Włoskie media donosiły niedawno, że polski napastnik może wrócić do meczowej kadry Napoli jeszcze w styczniu. De Nicola nie chciał jednak powiedzieć, kiedy polski zawodnik będzie gotowy do gry. - Musimy zobaczyć, jak zawodnik reaguje podczas zajęć. Wówczas będziemy wykonywać dalsze testy. Jeśli w tym tygodniu wspomnianej dwójce uda się wziąć udział w małych gierkach, a w kolejnym zaliczą następne treningi, będziemy wiedzieć więcej - powiedział tajemniczo lekarz Napoli.
- Sztab medyczny uważa, że Arek może być do dyspozycji Maurizio Sarriego już na mecze z RB Lipsk w Lidze Europy (pierwsze starcie 15 lutego - przyp.red.) - mówi nam Claudio Russo, dziennikarz będący blisko zespołu, publikujący artykuły w serwisie "calcionapoli24.it".
- To bardzo dobra wiadomość, ale nie możemy oczekiwać od niego najwyższej formy w przeciągu zaledwie miesiąca. Powrót Milika byłby świetny pod względem taktycznym dla zespołu. Maurizio Sarri może ustawiać zespół z Arkiem w systemie 4-2-3-1, ale także 4-3-3 z szansą na rotowanie między nim, a Callejonem i Insigne. Po dwóch bardzo ciężkich kontuzjach nie możemy od niego oczekiwać cudów, ale chłopak ma wielki talent. Poza tym trener Sarri wie, jak nim zarządzać - mówi o Miliku włoski dziennikarz.

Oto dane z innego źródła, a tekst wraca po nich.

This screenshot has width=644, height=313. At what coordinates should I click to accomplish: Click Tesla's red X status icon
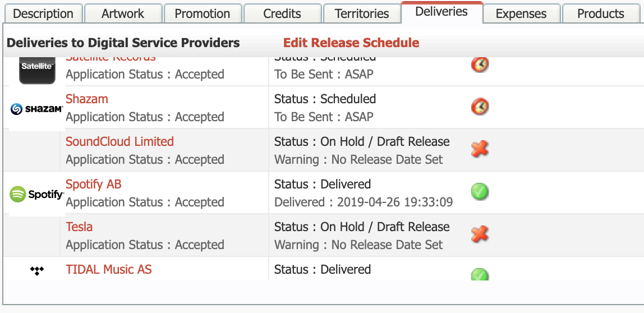(480, 234)
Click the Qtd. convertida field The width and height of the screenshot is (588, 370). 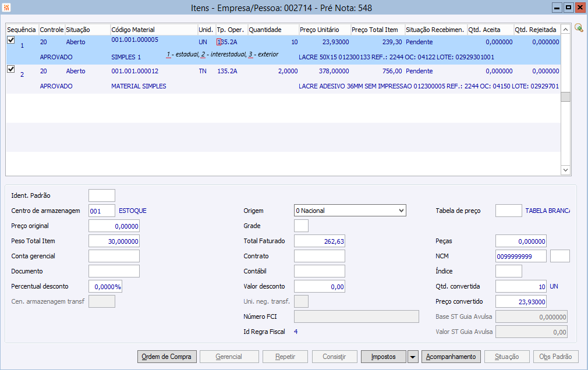(x=520, y=286)
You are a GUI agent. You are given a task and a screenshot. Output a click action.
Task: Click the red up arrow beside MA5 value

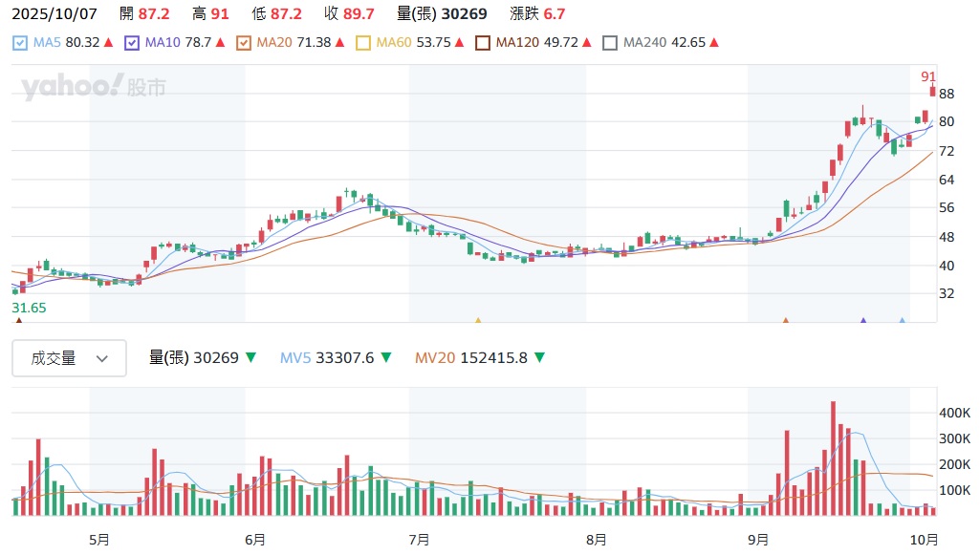(x=109, y=43)
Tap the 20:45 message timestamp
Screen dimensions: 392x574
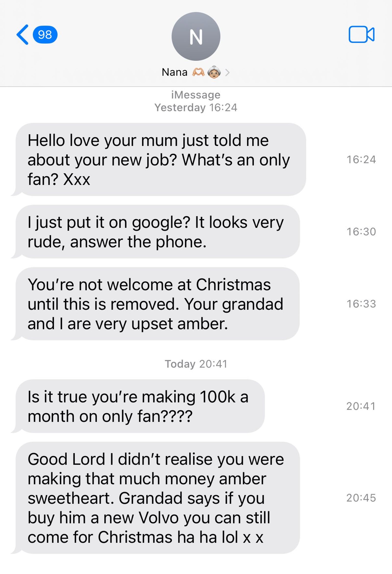coord(361,498)
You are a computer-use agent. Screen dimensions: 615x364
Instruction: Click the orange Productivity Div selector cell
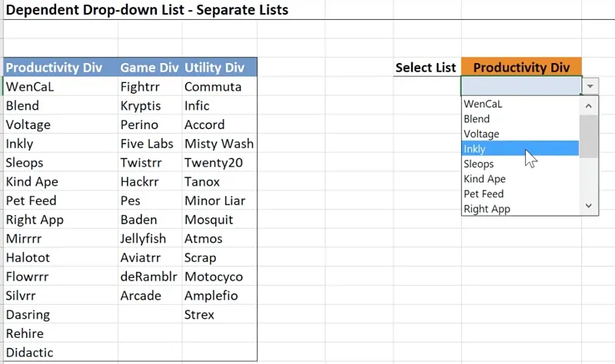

Arkadiusz Milik doznał kontuzji we wrześniowym meczu Serie A ze SPAL, kilka dni później przeszedł operację w rzymskiej klinice Villa Stuart. Piłkarza odwiedziliśmy w jego domu pod Neapolem w październiku.
- Przygotowania do nowego sezonu traktowałem już jak nowy rozdział życia. W końcu czułem się świetnie! Ani w jednym, ani drugim kolanie nie odczuwałem niczego niepokojącego. I to jest najstraszniejsze: nie możesz w żaden sposób zapobiec tragedii. Mięśnie są mocne, czujesz się dobrze, a kolano i tak strzela. Jesteś bezradny - mówił o momencie odniesienia kontuzji Milik. Cały wywiad do przeczytania TUTAJ - KLIKNIJ.
ZOBACZ WIDEO Bayern poradził sobie na BayArenie bez "Lewego". Zobacz skrót meczu [ZDJĘCIA ELEVEN SPORTS 1]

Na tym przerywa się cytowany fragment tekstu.